Francesco Canova da Milano (Francesco da Milano, also known as Il divino, Francesco da Parigi, etc.) (18 August 1497 – 2 January 1543) was an Italian lutenist and composer. He was born in Monza, near Milan, and worked for the papal court for almost all of his career. Francesco was heralded throughout Europe as the foremost lute composer of his time. More of his music is preserved than of any other lutenist of the period, and his work continued to influence composers for more than a century after his death.

==Life==
Francesco da Milano was almost certainly born in Monza, a small city some 15 km north-northeast of Milan. His father Benedetto was a musician, as was his elder brother Bernardino. According to Luca Gaurico's Tractatus astrologicus (1552), Francesco studied under Giovanni Angelo Testagrossa, but today this is considered somewhat unlikely. By 1514 Francesco was a member of the papal household in Rome. From that time for most of his career he was closely associated with the papal court. He and his father became private musicians to Pope Leo X in October 1516; Francesco's father kept this position until December 1518, but Francesco stayed until Leo's death in 1521. Little is known about his subsequent career in Rome, but he was still living in the city in early 1526: on 16 January 1526 he and one other lutenist performed for Pope Clement VII and Isabella d'Este.

Details of Francesco's later life are sketchy. He may have served at the Parisian court for a short time, since some sources refer to him as Francesco da Parigi. In 1528 he obtained a canonry in S Nazaro Maggiore in Milan, which he would cede to his brother in 1536. He may have travelled to Murano in 1530. Between 1531 and 1535 he served Cardinal Ippolito de' Medici, who died in 1535. In the same year Francesco worked as lute teacher to Ottavio Farnese, grandson of Pope Paul III. In a document dated 1 January 1538 Francesco is listed as a member of the household of Cardinal Alessandro Farnese, a famous patron of the arts. In July Francesco married one Clara Tizzoni, a Milanese noblewoman, and moved to Milan, where the couple lived at least until September. By early 1539 Francesco and his father were once again employed by the papal court.

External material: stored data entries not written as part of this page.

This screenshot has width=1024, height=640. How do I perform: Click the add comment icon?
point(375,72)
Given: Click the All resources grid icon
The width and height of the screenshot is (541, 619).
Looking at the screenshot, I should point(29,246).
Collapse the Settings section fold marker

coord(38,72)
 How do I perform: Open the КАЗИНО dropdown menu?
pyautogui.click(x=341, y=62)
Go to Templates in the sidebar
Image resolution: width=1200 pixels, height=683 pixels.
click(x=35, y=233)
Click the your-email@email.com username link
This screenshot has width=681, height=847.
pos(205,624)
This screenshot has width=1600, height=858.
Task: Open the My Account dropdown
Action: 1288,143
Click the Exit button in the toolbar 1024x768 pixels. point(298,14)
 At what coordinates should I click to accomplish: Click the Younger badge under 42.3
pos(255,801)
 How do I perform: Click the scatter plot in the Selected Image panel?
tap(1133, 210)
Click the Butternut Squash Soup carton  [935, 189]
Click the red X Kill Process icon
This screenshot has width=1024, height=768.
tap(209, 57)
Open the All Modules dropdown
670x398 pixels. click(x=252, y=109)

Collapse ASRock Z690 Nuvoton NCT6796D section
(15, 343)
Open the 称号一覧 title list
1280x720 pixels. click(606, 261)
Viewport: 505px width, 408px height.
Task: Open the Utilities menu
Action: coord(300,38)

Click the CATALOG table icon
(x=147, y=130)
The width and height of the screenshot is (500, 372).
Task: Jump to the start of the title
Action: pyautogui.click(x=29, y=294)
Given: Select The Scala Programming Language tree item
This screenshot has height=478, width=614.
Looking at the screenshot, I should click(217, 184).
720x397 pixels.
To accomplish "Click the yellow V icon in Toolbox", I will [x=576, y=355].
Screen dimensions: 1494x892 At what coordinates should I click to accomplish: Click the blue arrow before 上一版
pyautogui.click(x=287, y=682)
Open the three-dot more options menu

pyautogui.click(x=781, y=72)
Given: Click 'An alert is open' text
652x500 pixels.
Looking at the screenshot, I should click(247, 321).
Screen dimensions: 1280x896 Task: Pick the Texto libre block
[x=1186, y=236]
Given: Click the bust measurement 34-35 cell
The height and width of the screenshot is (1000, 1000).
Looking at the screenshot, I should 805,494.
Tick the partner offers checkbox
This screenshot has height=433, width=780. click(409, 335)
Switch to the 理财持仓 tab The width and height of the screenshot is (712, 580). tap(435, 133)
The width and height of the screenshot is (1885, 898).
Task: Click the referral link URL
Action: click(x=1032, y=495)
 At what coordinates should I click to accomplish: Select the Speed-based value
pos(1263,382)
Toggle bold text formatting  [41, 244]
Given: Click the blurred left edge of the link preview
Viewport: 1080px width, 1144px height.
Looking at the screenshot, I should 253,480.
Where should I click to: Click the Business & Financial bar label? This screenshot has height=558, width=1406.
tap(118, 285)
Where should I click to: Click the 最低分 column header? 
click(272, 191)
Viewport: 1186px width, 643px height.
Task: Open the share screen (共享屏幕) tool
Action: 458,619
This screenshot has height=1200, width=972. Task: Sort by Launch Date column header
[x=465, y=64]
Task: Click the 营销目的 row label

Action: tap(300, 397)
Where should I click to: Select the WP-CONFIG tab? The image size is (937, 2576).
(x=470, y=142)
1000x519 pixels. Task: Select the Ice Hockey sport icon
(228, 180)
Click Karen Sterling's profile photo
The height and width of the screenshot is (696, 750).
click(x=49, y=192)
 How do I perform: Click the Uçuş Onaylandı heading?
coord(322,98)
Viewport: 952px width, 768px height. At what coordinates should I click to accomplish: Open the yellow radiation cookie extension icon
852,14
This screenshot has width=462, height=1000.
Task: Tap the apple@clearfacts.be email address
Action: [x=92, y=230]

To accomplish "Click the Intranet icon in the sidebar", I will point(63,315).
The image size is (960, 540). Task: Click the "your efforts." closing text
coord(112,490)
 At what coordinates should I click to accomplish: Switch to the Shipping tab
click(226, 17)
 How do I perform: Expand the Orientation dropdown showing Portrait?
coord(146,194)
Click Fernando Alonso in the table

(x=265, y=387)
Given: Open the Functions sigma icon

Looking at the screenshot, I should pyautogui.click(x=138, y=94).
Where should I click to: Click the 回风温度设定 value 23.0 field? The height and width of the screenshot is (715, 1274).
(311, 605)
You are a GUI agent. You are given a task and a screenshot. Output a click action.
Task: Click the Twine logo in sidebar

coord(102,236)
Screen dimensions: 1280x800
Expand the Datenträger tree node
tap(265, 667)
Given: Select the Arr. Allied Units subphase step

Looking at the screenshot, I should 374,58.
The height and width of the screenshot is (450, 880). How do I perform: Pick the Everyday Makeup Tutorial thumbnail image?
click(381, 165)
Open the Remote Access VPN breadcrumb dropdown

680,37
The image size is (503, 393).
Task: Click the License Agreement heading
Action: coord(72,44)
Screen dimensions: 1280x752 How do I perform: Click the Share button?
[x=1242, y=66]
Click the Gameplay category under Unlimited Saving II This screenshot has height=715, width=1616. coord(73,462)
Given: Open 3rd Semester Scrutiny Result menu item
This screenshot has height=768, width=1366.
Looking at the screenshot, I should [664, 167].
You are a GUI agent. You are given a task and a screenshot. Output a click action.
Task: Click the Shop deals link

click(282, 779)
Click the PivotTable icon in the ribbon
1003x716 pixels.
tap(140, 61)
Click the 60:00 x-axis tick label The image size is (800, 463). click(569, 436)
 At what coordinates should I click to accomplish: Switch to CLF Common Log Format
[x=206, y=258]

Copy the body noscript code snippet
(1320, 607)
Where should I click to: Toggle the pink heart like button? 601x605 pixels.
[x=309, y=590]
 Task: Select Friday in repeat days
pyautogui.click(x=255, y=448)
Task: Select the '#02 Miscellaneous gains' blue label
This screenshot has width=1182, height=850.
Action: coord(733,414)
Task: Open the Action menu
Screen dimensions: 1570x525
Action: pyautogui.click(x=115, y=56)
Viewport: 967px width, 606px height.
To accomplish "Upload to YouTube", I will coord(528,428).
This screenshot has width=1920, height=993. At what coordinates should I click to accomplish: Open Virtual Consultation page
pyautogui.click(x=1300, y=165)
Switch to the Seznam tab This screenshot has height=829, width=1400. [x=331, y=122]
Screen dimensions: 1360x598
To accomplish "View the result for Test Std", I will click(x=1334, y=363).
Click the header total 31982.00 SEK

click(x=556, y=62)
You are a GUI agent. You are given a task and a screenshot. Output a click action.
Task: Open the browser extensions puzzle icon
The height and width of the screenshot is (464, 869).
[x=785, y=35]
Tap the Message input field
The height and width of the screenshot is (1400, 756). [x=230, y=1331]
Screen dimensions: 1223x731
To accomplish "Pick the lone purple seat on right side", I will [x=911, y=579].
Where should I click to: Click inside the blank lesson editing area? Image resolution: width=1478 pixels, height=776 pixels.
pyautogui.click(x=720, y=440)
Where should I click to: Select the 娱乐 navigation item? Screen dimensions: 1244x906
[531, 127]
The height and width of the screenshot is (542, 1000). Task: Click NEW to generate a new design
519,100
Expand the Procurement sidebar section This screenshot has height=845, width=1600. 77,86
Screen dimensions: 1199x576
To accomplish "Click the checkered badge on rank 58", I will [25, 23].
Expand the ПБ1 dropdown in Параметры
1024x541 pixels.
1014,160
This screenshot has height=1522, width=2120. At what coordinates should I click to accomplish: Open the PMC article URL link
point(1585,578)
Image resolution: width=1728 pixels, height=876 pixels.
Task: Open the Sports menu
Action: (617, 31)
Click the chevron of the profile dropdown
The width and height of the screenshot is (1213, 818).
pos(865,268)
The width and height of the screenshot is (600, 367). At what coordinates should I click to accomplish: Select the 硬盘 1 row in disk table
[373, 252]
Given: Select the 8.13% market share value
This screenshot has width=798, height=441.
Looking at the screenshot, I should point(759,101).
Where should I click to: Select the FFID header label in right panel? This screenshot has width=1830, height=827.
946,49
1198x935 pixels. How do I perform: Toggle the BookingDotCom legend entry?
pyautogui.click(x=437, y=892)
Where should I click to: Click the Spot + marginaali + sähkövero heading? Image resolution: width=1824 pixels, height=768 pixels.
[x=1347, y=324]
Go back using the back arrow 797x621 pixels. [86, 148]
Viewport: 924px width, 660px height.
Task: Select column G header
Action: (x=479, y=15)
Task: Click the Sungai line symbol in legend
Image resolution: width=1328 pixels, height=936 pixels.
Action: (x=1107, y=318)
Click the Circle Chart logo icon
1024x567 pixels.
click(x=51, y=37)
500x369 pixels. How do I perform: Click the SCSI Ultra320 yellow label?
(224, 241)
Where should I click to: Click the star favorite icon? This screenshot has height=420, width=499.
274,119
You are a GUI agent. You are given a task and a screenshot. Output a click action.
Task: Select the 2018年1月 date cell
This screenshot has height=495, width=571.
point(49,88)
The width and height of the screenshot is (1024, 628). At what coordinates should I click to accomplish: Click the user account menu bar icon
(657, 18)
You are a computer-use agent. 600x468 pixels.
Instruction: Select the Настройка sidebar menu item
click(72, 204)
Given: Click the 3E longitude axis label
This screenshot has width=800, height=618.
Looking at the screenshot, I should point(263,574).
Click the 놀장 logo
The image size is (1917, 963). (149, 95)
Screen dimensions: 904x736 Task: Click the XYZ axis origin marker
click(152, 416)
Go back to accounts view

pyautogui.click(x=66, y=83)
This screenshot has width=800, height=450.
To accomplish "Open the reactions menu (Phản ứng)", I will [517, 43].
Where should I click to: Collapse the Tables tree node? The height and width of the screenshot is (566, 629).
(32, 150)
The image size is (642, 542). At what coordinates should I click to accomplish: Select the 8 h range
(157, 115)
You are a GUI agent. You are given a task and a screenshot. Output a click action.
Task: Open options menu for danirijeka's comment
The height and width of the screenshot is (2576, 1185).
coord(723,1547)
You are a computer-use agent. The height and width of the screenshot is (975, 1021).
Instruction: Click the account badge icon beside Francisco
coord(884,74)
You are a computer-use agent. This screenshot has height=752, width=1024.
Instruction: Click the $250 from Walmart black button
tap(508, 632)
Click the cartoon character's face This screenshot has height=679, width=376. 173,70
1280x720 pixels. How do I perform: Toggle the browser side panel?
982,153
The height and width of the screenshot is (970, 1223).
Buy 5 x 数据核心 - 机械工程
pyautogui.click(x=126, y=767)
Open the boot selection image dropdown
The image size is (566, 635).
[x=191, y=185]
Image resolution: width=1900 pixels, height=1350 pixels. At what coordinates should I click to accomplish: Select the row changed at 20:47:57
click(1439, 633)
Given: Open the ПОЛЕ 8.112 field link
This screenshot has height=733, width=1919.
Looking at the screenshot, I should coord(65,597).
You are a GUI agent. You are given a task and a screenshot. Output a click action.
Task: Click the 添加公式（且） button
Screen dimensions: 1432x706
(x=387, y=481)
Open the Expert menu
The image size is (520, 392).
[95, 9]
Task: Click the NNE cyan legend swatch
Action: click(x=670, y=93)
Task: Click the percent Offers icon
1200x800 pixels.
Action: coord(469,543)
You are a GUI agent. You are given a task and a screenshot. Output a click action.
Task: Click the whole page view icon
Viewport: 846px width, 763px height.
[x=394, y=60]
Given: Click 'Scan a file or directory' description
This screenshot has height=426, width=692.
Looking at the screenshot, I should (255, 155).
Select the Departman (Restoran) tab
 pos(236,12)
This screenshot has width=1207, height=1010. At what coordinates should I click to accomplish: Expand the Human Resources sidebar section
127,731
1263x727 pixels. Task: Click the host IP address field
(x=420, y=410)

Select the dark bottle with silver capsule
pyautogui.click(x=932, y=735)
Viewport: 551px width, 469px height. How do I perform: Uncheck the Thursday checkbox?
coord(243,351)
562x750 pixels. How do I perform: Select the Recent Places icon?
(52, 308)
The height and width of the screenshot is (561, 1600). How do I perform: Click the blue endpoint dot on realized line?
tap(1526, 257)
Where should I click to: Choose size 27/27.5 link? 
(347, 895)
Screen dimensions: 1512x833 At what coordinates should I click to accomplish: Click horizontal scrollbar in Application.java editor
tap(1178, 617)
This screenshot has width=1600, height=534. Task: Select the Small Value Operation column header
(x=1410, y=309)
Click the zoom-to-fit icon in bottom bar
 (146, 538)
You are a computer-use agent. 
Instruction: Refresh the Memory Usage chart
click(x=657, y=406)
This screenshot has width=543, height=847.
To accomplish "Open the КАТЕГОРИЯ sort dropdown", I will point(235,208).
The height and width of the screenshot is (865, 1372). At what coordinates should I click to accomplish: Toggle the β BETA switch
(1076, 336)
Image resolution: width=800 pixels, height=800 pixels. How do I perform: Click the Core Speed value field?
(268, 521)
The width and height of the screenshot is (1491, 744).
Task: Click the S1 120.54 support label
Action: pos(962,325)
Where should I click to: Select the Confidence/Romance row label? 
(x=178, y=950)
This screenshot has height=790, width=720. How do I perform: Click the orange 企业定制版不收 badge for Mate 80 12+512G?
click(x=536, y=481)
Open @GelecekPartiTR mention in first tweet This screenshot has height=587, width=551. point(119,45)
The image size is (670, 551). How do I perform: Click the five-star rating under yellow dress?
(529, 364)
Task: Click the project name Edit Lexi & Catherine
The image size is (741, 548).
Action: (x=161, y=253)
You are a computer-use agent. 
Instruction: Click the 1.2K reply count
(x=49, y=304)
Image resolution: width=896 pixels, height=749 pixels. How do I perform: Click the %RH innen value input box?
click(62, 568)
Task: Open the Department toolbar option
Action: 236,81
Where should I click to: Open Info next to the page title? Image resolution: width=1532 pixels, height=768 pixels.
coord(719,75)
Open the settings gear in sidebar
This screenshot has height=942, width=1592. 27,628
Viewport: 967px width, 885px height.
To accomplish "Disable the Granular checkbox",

Nothing is known about Francesco's last years and his death, except that he probably did not die in Milan. The exact date of death, 2 January 1543, was recorded only by Luca Gaurico. Francesco's brother outlived him by at least 19 years, and died sometime after 1562. Francesco's father probably outlived his son as well; he died at some point before 1555.

==Works==
Already by 1530 Francesco's music was widely known and studied. A few of his works were published in France by Pierre Attaingnant in 1529, five volumes of lute music comprising mostly Francesco's works were published in Milan in 1536. There are many 16th- and 17th-century manuscript sources for his works, as well. Today, more than a hundred ricercars and fantasias (two terms used interchangeably in Francesco's oeuvre), some 30 intabulations and a few other pieces by Francesco are known. His music represents the transition from the loose improvisational style of his predecessors to the more refined polyphonic textures of later lute music. One of the defining characteristic features of Francesco's style is the manipulation and development of short melodic motifs within a "narrative" formal outline. Francesco was drawing on techniques found in contemporary vocal music, e.g. works by Josquin des Prez and composers of his generation. Aside from his influence on the development of lute music, he is also important for being among the first composers to create monothematic ricercars. Francesco's reputation today rests on his ricercars and fantasias, but contemporaries apparently held his intabulations of vocal works by other composers to be the best part of his œuvre.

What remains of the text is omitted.